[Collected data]
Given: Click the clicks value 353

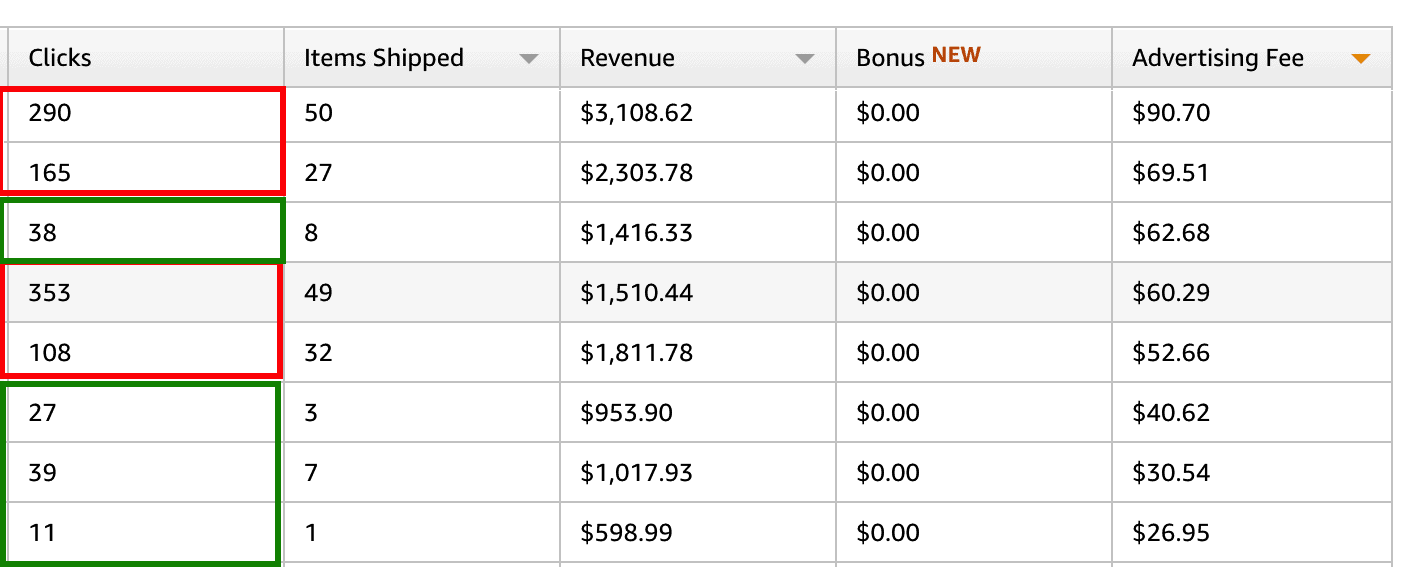Looking at the screenshot, I should [x=50, y=293].
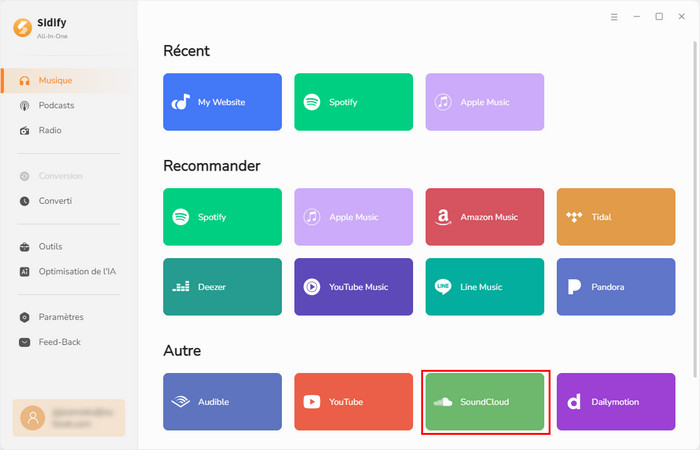The height and width of the screenshot is (450, 700).
Task: Open the user account profile card
Action: click(x=69, y=418)

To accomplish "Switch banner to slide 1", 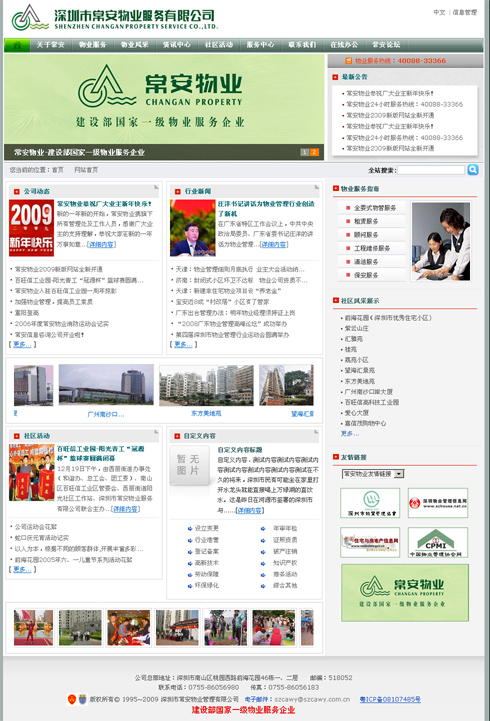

→ **WHAT THIS TASK INVOLVES**:
Where an entry holds a picture, leave the picture out and output the rest exactly.

→ **EXERCISE RESPONSE**:
Given: Click the clicks value 353

Looking at the screenshot, I should [x=50, y=293].
The height and width of the screenshot is (450, 700).
Task: Open the user account profile card
Action: click(x=69, y=418)

To accomplish "Switch banner to slide 1", 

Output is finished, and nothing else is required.